ENSLAVEMENT OF ANIMALS SET THE STAGE FOR ENSLAVEMENT OF PEOPLE

David Nibert, Professor of sociology, Wittenburg University, 2002, Animal Rights/Human Rights: entanglement of oppression and liberation, p. 198-9

Writing about this process, and providing yet another insight into the entanglements of the oppression of humans and other animals, Elizabeth Fisher notes:
”Humans violated animals by making them their slaves. In taking them in and feeding them, humans first made friends with animals and then killed them. To do so, they had to kill something in themselves. When they began manipulating the reproduction of animals, they were even more personally involved in practices which led to cruelty, guilt, and subsequent numbness. The keeping of animals would seem to have set a model for the enslavement of humans, in particular the large scale exploitation of women captives for breeding and labor, which is a salient feature of the developing civilization.”
JUDICIAL REFUSAL TO RECOGNIZE AUTONOMY INTERESTS OF GREAT APES UNDERMINES FOUNDATION FOR HUMAN RIGHTS

Steven M. Wise, animal rights attorney and law professor, 2003, The Animal Ethics Reader, eds. Armstrong & Botzler, p. 542-3



Courts recognize human dignity-rights in the complete absence of autonomy only by using an arbitrary legal fiction that controverts the empirical evidence that no such autonomy exists.

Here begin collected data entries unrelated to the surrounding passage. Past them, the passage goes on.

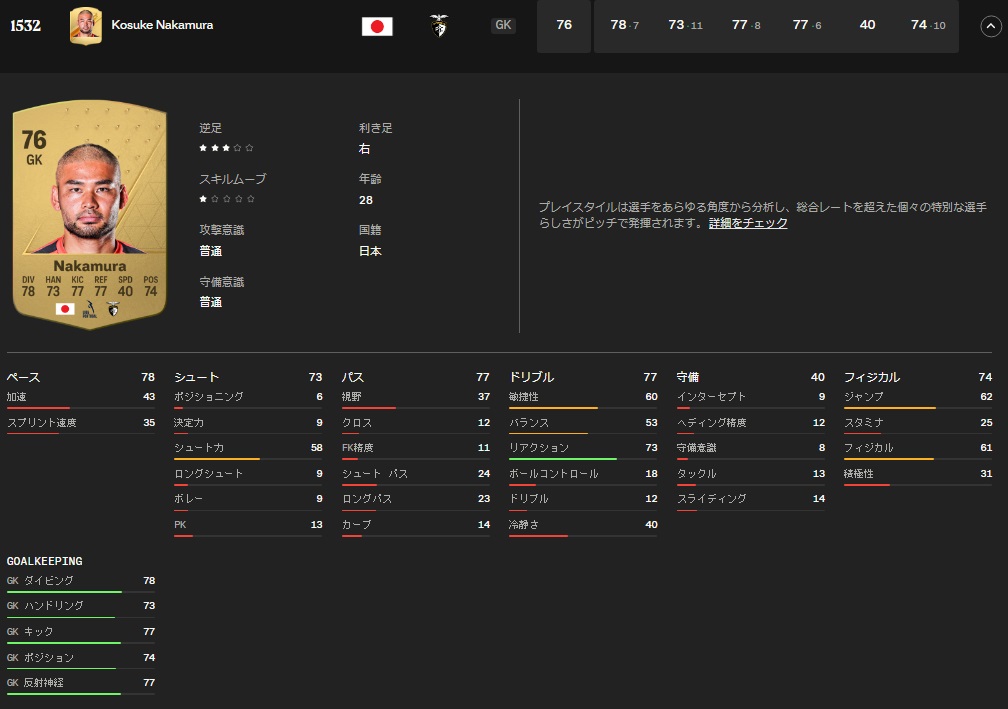Click the large gold Nakamura player card
This screenshot has height=709, width=1008.
tap(90, 213)
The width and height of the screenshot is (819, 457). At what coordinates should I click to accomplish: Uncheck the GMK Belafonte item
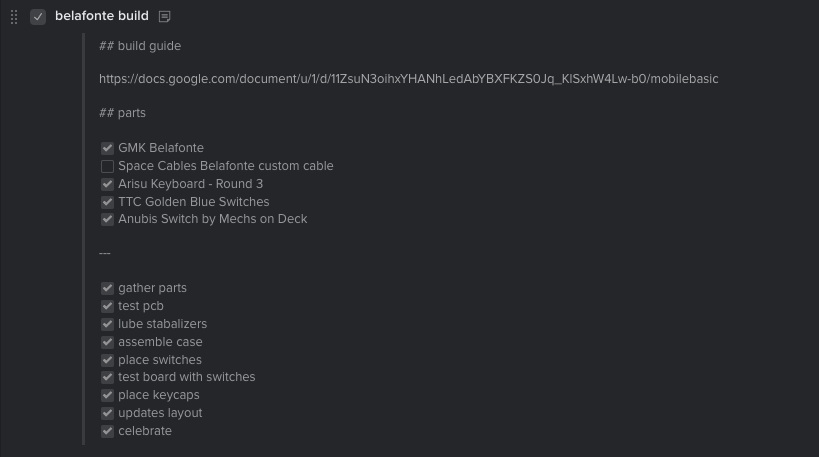[108, 148]
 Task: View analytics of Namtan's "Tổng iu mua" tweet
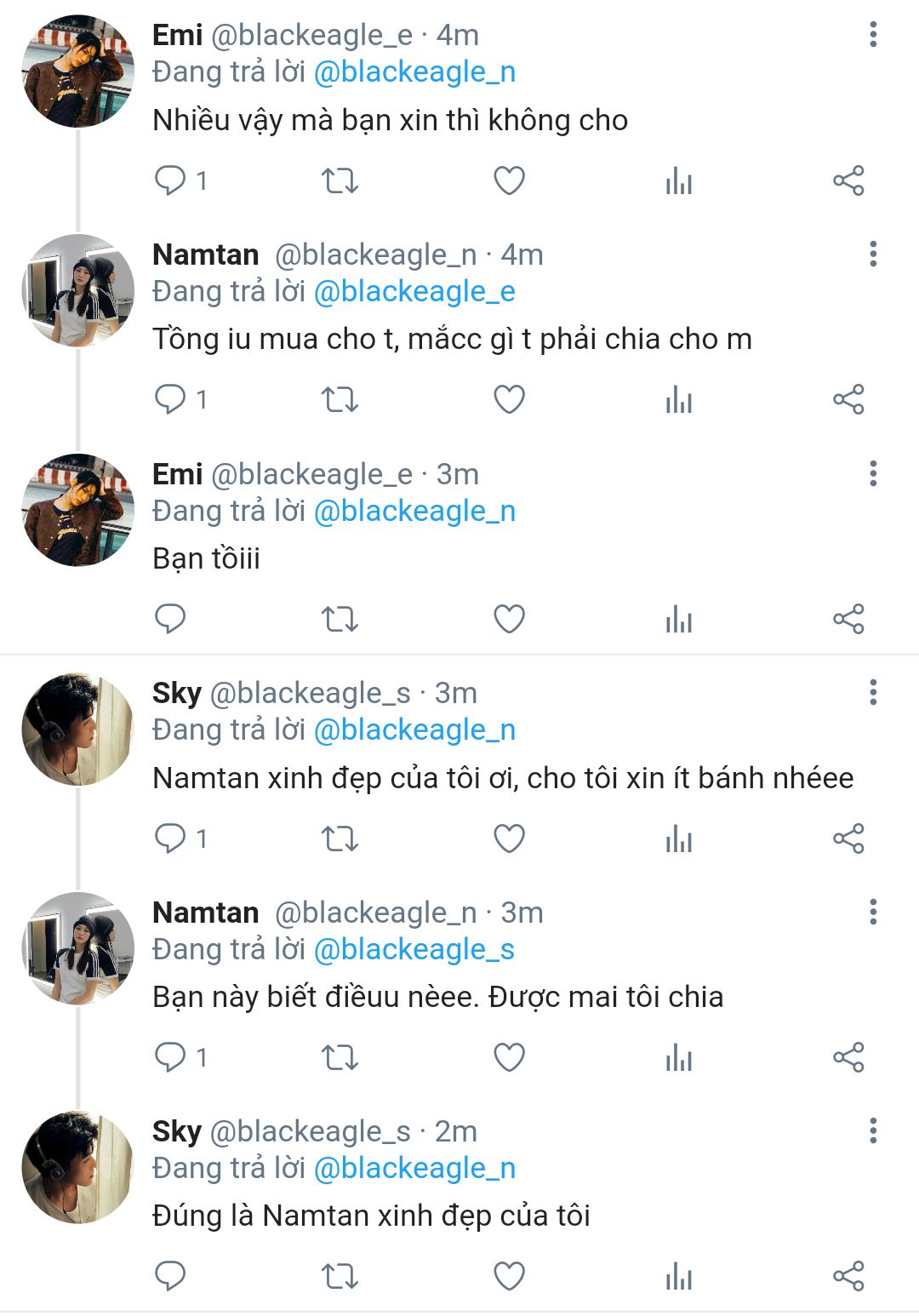[679, 399]
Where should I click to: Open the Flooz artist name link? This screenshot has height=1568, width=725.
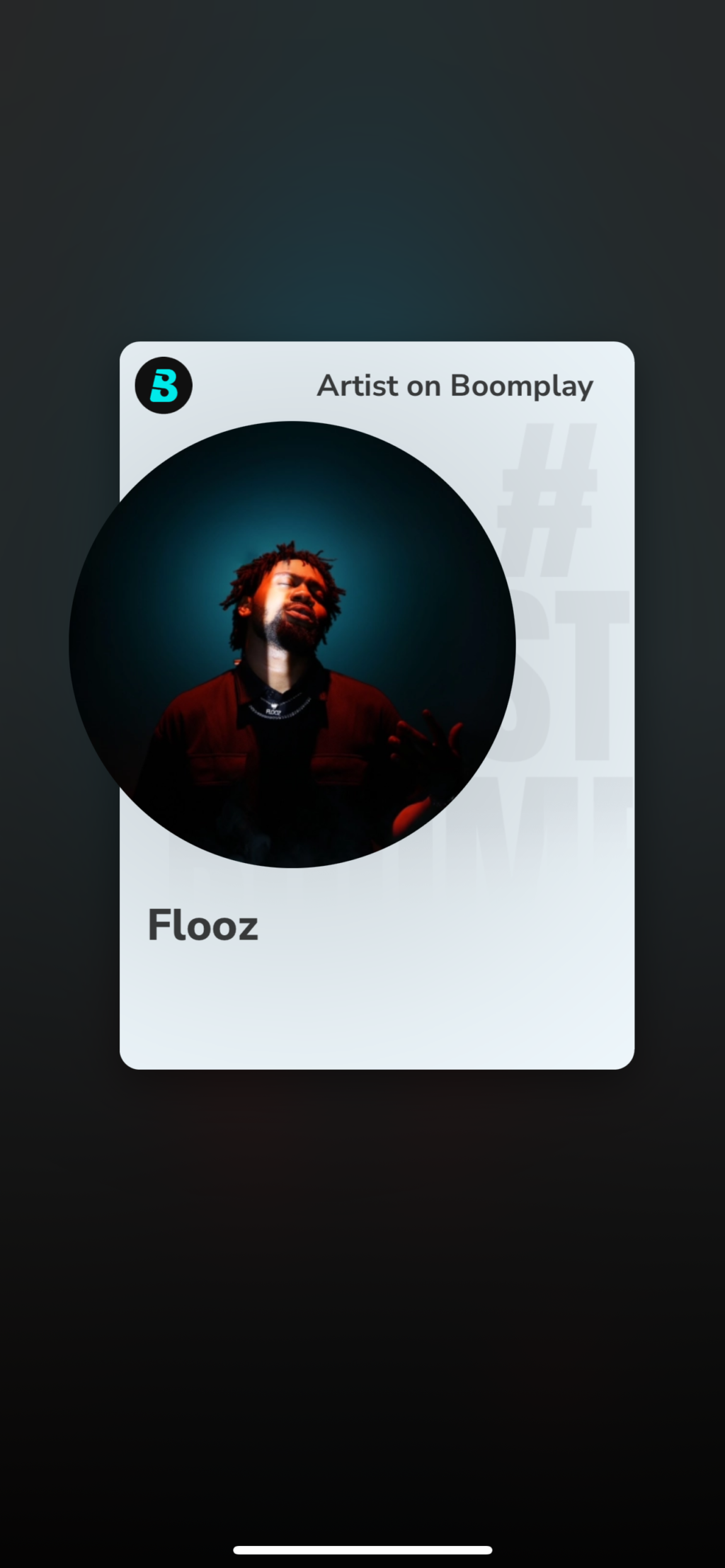[202, 925]

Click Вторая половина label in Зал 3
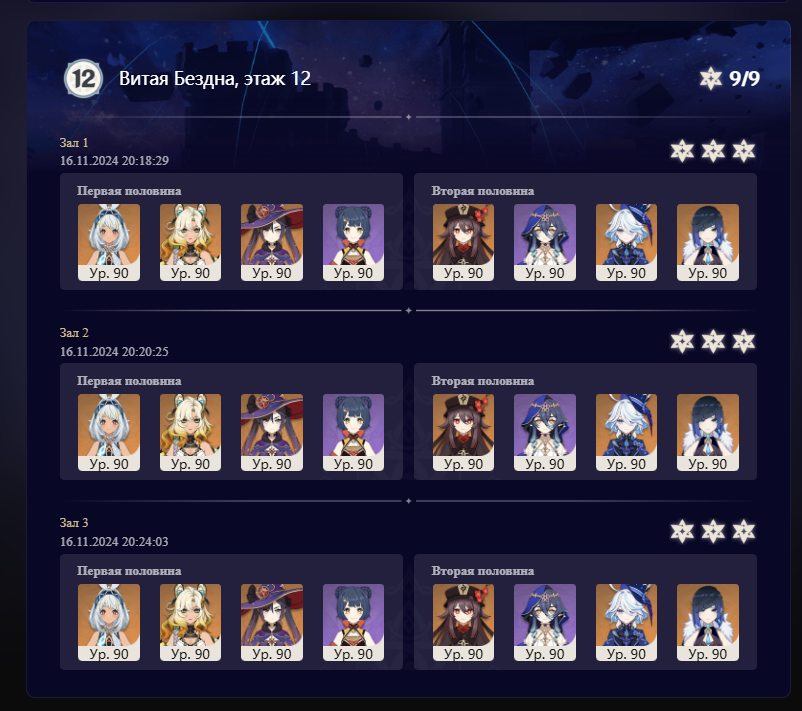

Conversely, courts refuse to recognize dignity-rights of the great apes only by using a second arbitrary legal fiction in the teeth of empirical evidence that they possess it. But legal fictions can only be justified when they harmonize with, or least do not undermine, the overarching values and principles of a legal system. Thus the legal fiction that a human who actually lacks autonomy ha it is benign, for at worst it extends legal rights to those who might not need them. At best it protects the bodily integrity of the most helpless humans alive. But the legal fiction that great apes are not autonomous when they actually are undermines every important principle and value of Western justice: liberty, equality, fairness, and reasoned judicial decision making. It is pernicious.